Prestação de contas: Transparência garantida

Reagindo, algumas ONG negam as acusações, justificando que apenas pagam salários dentro da média que se pratica no mercado, excluindo o setor público que geralmente não paga remunerações justas. Também sublinham que obedecem ao princípio de transparência, prestando contas publicamente, como é o caso do CIP.

O diretor explica que "o CIP tem um acordo com os seus parceiros, realizam-se auditorias anuais. E não há rembolsos sem que os resultados da auditoria sejam apresentados. As empresas de auditoria do CIP são [as quatro mais renomadas do ramo]. E depois colocamos os resultados das auditorias no nosso website."

Já João Pereira, diretor do MASC, a Fundação Mecanismo de Apoio à Sociedade Civil, relativiza a questão, evidenciando os dois lados da moeda.
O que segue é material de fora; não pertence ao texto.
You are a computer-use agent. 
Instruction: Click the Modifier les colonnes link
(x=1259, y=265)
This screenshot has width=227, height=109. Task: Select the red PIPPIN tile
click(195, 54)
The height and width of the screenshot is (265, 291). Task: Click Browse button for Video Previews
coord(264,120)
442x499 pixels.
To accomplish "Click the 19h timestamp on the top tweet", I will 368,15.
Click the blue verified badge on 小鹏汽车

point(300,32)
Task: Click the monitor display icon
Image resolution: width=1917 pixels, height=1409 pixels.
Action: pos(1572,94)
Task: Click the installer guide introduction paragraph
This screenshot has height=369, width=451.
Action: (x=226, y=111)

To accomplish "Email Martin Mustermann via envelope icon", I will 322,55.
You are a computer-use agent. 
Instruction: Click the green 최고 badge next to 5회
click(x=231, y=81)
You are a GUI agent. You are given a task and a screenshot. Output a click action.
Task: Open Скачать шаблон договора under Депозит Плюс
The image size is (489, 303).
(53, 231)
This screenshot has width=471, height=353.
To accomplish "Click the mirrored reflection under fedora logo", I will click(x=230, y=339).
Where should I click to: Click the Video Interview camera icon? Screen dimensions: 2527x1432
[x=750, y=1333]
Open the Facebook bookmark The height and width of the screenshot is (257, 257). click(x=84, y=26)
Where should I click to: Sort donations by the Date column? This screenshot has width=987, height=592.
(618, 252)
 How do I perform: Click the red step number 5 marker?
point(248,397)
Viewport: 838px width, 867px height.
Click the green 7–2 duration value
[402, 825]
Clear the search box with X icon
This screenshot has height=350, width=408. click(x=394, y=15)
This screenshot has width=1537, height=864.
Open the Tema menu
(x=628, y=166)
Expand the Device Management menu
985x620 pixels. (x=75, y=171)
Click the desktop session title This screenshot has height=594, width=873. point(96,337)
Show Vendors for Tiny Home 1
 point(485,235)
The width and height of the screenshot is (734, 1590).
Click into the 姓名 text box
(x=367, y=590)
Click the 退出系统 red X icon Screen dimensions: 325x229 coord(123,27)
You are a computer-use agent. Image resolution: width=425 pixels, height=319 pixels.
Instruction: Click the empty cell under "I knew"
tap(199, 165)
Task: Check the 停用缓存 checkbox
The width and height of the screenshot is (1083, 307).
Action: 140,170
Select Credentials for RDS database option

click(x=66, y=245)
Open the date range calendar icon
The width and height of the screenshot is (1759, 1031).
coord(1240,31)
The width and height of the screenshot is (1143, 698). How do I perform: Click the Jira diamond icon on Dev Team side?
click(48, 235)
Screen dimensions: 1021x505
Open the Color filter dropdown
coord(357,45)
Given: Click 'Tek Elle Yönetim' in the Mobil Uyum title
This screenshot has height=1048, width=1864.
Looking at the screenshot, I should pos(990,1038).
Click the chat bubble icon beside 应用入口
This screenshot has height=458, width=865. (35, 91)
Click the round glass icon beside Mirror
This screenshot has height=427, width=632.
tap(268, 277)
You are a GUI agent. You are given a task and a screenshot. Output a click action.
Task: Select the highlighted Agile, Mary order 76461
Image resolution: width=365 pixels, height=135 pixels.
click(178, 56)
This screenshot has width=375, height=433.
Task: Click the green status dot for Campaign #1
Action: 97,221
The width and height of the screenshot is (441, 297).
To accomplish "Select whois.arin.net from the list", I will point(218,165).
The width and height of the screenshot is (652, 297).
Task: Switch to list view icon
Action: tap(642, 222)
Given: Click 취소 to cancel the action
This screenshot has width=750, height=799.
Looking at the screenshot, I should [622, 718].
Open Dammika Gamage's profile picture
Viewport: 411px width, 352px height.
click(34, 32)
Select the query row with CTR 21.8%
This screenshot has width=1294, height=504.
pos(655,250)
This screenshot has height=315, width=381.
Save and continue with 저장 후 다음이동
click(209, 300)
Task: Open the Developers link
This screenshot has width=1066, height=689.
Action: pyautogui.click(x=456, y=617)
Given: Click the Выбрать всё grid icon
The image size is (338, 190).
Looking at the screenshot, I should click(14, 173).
Reconhece, no entanto, que as remunerações das organizações da sociedade civil (OSC) estão acima das instituições estatais:

"Não se pode ter medo de abordar esse assuntos, é uma crítica normal. Não há nenhuma organização da OSC que não vai pagar os seus quadros, só se forem instituições religiosas que trabalham muito com voluntariado. Mas se for a comparar com o que se faz nas organizações internacionais, talvez se gaste mais dinheiro nas OSC do que nas nacionais", argumenta.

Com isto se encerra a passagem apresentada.